RAW DATA =>
____

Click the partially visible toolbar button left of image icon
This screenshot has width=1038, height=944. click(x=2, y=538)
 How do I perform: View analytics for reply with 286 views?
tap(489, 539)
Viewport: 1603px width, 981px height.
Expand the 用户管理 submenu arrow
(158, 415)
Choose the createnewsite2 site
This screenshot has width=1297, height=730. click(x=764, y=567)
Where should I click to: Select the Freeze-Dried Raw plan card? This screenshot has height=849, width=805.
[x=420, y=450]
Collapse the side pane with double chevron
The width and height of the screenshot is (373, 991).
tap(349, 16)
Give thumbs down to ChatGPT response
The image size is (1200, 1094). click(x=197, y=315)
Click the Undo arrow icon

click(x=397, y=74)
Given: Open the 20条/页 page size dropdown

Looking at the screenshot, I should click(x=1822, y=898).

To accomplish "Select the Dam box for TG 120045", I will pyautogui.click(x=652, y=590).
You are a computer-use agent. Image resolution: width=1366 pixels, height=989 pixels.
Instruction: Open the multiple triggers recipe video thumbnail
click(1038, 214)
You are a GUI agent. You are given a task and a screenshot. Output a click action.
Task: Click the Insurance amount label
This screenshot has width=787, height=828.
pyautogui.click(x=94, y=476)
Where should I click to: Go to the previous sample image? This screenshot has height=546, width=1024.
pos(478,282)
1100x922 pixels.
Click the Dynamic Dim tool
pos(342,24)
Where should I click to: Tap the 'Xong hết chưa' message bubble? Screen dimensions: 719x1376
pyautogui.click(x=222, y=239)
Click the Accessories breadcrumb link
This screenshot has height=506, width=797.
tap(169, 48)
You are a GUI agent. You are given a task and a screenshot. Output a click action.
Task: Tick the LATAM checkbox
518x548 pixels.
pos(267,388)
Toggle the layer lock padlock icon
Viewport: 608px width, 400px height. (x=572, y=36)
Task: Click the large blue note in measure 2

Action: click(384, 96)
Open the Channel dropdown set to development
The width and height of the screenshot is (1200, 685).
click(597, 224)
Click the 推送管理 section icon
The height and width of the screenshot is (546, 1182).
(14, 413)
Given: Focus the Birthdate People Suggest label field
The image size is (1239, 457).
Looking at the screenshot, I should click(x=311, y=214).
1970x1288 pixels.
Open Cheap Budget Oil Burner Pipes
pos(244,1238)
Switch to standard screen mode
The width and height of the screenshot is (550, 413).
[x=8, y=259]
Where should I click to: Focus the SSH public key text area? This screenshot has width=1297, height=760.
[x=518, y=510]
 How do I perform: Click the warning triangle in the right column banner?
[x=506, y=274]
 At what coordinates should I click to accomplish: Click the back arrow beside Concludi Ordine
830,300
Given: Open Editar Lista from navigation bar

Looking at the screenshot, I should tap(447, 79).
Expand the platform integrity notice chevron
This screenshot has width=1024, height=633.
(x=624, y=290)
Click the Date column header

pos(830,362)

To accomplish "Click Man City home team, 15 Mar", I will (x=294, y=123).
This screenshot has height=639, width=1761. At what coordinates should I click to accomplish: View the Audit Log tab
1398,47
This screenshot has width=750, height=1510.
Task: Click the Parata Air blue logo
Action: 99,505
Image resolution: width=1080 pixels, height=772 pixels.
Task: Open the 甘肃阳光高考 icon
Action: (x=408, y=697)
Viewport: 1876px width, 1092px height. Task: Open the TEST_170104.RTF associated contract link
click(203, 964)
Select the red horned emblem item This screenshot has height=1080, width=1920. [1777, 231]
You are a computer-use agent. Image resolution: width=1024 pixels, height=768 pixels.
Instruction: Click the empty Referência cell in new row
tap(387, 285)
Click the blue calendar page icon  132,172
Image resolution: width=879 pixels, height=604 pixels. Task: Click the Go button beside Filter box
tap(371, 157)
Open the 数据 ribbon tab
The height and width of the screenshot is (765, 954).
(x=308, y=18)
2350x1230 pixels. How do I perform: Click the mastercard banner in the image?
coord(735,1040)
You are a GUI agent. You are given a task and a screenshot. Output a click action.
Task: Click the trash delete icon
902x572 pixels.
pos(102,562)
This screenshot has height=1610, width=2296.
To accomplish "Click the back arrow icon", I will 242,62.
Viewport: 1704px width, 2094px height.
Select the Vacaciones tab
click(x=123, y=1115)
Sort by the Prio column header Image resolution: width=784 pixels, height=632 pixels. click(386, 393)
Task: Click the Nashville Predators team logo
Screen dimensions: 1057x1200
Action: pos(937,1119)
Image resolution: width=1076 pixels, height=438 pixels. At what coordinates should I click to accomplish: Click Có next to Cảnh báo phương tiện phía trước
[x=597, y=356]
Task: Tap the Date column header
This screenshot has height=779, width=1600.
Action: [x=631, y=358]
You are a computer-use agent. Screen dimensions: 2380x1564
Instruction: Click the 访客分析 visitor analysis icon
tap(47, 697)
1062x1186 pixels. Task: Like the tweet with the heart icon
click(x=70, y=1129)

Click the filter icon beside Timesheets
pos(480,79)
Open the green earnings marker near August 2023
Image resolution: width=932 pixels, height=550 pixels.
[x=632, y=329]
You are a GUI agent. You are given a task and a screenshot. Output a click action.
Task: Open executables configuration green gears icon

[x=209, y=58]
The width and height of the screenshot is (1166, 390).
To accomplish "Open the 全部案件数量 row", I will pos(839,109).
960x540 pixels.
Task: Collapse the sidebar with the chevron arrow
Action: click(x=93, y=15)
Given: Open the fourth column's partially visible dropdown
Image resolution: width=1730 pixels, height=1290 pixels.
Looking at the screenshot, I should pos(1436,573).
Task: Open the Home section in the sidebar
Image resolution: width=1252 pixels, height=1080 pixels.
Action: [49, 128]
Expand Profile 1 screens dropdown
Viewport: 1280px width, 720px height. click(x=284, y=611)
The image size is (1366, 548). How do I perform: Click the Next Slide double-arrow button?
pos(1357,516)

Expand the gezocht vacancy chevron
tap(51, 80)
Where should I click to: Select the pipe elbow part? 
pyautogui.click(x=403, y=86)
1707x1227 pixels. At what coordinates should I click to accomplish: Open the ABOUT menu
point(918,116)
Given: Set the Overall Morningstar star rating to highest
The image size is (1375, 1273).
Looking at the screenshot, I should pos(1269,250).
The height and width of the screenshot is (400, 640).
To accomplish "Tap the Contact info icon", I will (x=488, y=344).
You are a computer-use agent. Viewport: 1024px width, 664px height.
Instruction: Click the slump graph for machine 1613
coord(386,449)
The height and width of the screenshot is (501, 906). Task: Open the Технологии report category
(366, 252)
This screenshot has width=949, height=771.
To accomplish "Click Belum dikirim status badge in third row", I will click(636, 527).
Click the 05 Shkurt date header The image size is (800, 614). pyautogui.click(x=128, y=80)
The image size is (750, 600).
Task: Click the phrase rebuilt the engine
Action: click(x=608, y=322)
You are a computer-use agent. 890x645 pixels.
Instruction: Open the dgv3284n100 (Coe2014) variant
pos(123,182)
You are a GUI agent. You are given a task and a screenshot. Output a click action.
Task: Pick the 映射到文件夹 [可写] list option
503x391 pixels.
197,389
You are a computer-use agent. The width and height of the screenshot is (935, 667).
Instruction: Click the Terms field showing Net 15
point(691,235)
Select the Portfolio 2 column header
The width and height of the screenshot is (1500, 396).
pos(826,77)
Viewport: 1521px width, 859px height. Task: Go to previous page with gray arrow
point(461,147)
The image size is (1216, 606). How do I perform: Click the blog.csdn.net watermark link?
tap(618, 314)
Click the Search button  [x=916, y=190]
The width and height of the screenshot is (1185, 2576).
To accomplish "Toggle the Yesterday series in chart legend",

____

TASK BRIEF => Your answer should be exactly the lines of the material above, starting at the one that holds "Given: Set the" and ending with the last.

REPLY =>
Given: Set the Overall Morningstar star rating to highest
The image size is (1375, 1273).
Looking at the screenshot, I should pos(1269,250).
The height and width of the screenshot is (400, 640).
To accomplish "Tap the Contact info icon", I will (x=488, y=344).
You are a computer-use agent. Viewport: 1024px width, 664px height.
Instruction: Click the slump graph for machine 1613
coord(386,449)
The height and width of the screenshot is (501, 906). Task: Open the Технологии report category
(366, 252)
This screenshot has width=949, height=771.
To accomplish "Click Belum dikirim status badge in third row", I will click(636, 527).
Click the 05 Shkurt date header The image size is (800, 614). pyautogui.click(x=128, y=80)
The image size is (750, 600).
Task: Click the phrase rebuilt the engine
Action: click(x=608, y=322)
You are a computer-use agent. 890x645 pixels.
Instruction: Open the dgv3284n100 (Coe2014) variant
pos(123,182)
You are a GUI agent. You are given a task and a screenshot. Output a click action.
Task: Pick the 映射到文件夹 [可写] list option
503x391 pixels.
197,389
You are a computer-use agent. The width and height of the screenshot is (935, 667).
Instruction: Click the Terms field showing Net 15
point(691,235)
Select the Portfolio 2 column header
The width and height of the screenshot is (1500, 396).
pos(826,77)
Viewport: 1521px width, 859px height. Task: Go to previous page with gray arrow
point(461,147)
The image size is (1216, 606). How do I perform: Click the blog.csdn.net watermark link?
tap(618, 314)
Click the Search button  [x=916, y=190]
The width and height of the screenshot is (1185, 2576).
To accomplish "Toggle the Yesterday series in chart legend",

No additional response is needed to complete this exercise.